**TASK BRIEF**. Give the data a second time, exactly and in full.
BEGIN RECORD EXCERPTS
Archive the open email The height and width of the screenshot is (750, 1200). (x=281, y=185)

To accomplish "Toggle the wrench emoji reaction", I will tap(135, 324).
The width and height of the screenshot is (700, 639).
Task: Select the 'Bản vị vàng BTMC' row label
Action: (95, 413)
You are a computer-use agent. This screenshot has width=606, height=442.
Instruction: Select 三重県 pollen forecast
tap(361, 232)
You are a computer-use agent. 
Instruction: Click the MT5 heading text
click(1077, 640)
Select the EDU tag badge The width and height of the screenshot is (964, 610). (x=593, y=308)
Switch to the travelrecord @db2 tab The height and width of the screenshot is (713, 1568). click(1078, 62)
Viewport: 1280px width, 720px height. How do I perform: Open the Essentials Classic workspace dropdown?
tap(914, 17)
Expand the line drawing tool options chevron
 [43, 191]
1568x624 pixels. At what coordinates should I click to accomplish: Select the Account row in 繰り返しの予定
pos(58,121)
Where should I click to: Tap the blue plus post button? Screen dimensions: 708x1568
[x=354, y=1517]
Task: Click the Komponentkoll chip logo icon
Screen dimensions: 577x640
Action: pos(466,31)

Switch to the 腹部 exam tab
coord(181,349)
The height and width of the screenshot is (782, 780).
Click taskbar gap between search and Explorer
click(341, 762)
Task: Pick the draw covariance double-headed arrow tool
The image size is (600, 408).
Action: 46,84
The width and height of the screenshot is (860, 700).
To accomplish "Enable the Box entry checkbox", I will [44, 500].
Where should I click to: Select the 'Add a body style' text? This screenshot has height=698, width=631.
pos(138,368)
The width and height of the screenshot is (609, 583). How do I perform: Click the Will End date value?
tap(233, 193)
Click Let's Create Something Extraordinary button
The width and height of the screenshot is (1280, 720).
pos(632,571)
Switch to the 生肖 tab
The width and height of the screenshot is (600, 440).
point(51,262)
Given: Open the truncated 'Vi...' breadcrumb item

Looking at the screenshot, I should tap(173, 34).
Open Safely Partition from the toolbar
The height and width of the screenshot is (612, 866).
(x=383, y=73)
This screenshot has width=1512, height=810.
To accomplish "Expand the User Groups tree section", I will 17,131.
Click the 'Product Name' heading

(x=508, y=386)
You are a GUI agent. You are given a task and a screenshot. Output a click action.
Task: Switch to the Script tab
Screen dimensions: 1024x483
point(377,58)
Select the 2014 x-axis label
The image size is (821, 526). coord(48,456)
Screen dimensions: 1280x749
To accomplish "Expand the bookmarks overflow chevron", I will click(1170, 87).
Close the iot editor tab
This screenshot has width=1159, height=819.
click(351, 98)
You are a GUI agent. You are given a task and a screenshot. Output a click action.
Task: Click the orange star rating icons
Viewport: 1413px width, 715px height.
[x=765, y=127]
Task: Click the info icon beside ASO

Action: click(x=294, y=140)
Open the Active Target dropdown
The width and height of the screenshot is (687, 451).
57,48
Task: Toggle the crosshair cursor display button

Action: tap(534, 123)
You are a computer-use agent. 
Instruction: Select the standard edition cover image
END RECORD EXCERPTS
**ANSWER FOR THIS EXERCISE**.
Archive the open email The height and width of the screenshot is (750, 1200). (x=281, y=185)

To accomplish "Toggle the wrench emoji reaction", I will tap(135, 324).
The width and height of the screenshot is (700, 639).
Task: Select the 'Bản vị vàng BTMC' row label
Action: (95, 413)
You are a computer-use agent. This screenshot has width=606, height=442.
Instruction: Select 三重県 pollen forecast
tap(361, 232)
You are a computer-use agent. 
Instruction: Click the MT5 heading text
click(1077, 640)
Select the EDU tag badge The width and height of the screenshot is (964, 610). (x=593, y=308)
Switch to the travelrecord @db2 tab The height and width of the screenshot is (713, 1568). click(1078, 62)
Viewport: 1280px width, 720px height. How do I perform: Open the Essentials Classic workspace dropdown?
tap(914, 17)
Expand the line drawing tool options chevron
 [43, 191]
1568x624 pixels. At what coordinates should I click to accomplish: Select the Account row in 繰り返しの予定
pos(58,121)
Where should I click to: Tap the blue plus post button? Screen dimensions: 708x1568
[x=354, y=1517]
Task: Click the Komponentkoll chip logo icon
Screen dimensions: 577x640
Action: pos(466,31)

Switch to the 腹部 exam tab
coord(181,349)
The height and width of the screenshot is (782, 780).
Click taskbar gap between search and Explorer
click(341, 762)
Task: Pick the draw covariance double-headed arrow tool
The image size is (600, 408).
Action: 46,84
The width and height of the screenshot is (860, 700).
To accomplish "Enable the Box entry checkbox", I will [44, 500].
Where should I click to: Select the 'Add a body style' text? This screenshot has height=698, width=631.
pos(138,368)
The width and height of the screenshot is (609, 583). How do I perform: Click the Will End date value?
tap(233, 193)
Click Let's Create Something Extraordinary button
The width and height of the screenshot is (1280, 720).
pos(632,571)
Switch to the 生肖 tab
The width and height of the screenshot is (600, 440).
point(51,262)
Given: Open the truncated 'Vi...' breadcrumb item

Looking at the screenshot, I should tap(173, 34).
Open Safely Partition from the toolbar
The height and width of the screenshot is (612, 866).
(x=383, y=73)
This screenshot has width=1512, height=810.
To accomplish "Expand the User Groups tree section", I will 17,131.
Click the 'Product Name' heading

(x=508, y=386)
You are a GUI agent. You are given a task and a screenshot. Output a click action.
Task: Switch to the Script tab
Screen dimensions: 1024x483
point(377,58)
Select the 2014 x-axis label
The image size is (821, 526). coord(48,456)
Screen dimensions: 1280x749
To accomplish "Expand the bookmarks overflow chevron", I will click(1170, 87).
Close the iot editor tab
This screenshot has width=1159, height=819.
click(351, 98)
You are a GUI agent. You are given a task and a screenshot. Output a click action.
Task: Click the orange star rating icons
Viewport: 1413px width, 715px height.
[x=765, y=127]
Task: Click the info icon beside ASO

Action: click(x=294, y=140)
Open the Active Target dropdown
The width and height of the screenshot is (687, 451).
57,48
Task: Toggle the crosshair cursor display button

Action: tap(534, 123)
You are a computer-use agent. 
Instruction: Select the standard edition cover image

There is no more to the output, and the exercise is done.